1/9/07 Like most days, I stay at home with my mom and watch television. Periodically she'll wake up from her half-sleep and tell me to turn off the television--it's been on all day and there's nothing to watch. I wonder now if at the time I realized how much it was like regressing to being at home on vacation from year-round school, spending all day watching tv, or home for the summer from college, spending all day aimlessly with my parents, the comfort and the lethargy.

in the morning I watch news coverage of the 400th anniversary of the Feast of the Black Nazarene. In the Quiapo district of metro Manila today, there will be a huge procession, a replica of the black nazarene on top of a platform hoisted on the shoulders of maybe fifty men, all the streets along the procession crowded with devotees, pilgrims some from the states walking along barefoot in the streets, young men, impassioned and foolish in their youth trying to surf the crowds to get on top of the platform to cop a feel of the replica of the black nazarene--this simple act would enoble and charm the remainder of their ordinary lives.

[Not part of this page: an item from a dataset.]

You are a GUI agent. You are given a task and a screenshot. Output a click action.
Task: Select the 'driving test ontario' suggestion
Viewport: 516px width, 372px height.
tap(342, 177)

I think to myself, how special, what serendipity, that I'm here in the Philippines on the 400th anniversary of the feast of the black nazarene, albeit 500 miles north of the action. I feel special for being here. Is this me trying to console myself because I don't want to be here?

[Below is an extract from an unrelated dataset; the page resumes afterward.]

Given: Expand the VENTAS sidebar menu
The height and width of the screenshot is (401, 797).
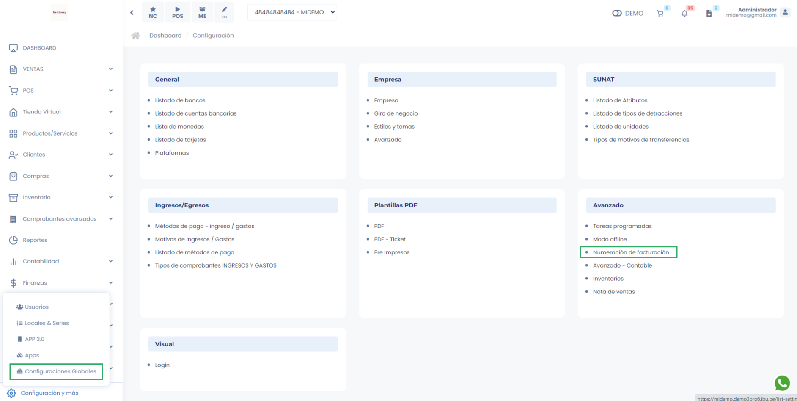Looking at the screenshot, I should [x=60, y=69].
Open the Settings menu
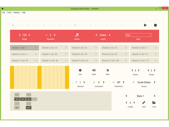 click(16, 12)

They have changed the parade route anticipating even larger crowds. In previous years people have been trampled to death. I wished I was there, but then again not really, manila traffic is already a mess so I can't imagine what it's like today--hallowed ground where jeepneys fear to tread.

My dad left the house early in the morning for who knows where after a brief but dramatic scuffle with my mom--a routine argument probably over my dad's philandering, escalating to shoving and slapping and the help yelling for them to stop, aren't you ashamed, they scold my dad after he lamely boxes my mom with his fat hands and flabby arms, acting like this in front of your son, my mom just laughs sardonicaly and tells my dad to leave and not come back, maybe she also tells him she hopes he gets in a car accident and dies.

Later that afternoon on the local cable station they inexplicably air the first movie of the Russian vampire trilogy Nightwatch and I am excited because I remember reading an article about this very movie.

The next morning my mother, my father and I eat breakfast and happily watch Audrey Hepburn in Sabrina as if nothing out of the ordinary happened the previous morning.